From London we have received this picture of Llewellyn and his dogs taking the tube. Edgar, as is his wont, seats his rear on the cushion and stands his front legs on the floor. Awkward as it sounds, he appears to find it a perfectly comfortable position.

Work: Slavic has been doing a great job, using the old tiles from the Casa Nada floor to pave the steps I built some years ago from the house to the upper and lower gardens. Until now, they’ve simply been backfilled with dirt and gravel.

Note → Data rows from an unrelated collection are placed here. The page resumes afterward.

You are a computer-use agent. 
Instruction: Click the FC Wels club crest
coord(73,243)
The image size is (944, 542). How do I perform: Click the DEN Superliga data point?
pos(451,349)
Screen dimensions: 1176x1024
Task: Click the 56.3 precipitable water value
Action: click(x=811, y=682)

On Saturday Slavic and a friend arrived at the Dutch ladies’ house to prune some of their huge carob trees, one of which was threatening a passing electricity wire. I went down on the tractor to supply chainsaw, rope and ladder. Slavic declined the rope I offered him to secure himself, saying it would simply get in the way. He vanished up into the upper branches of the trees with the ease of a primate and branches came tumbling steadily down. The Dutch ladies seemed well pleased.

Natasha spent an afternoon at Barbara’s desk, trying to compose a statement in Russian. This is quite tricky on a Portuguese typewriter – her own – which lacks the letters of the Cyrillic script. But she managed to find a programme that enabled her to do this, albeit with much effort. I was able to help her frame the statement in Open Office org. She’s a quick learner, fluent in Portuguese and competent in English.

WHEN YOU CAN'T FIND A BASKET, USE YOUR INITIATIVE

I have received an assurance from Norwegian Cruise Lines (who continue to bombard us with offers following our cruise last year) that they take every safety precaution and that there is no danger of their ships capsizing. I wonder why!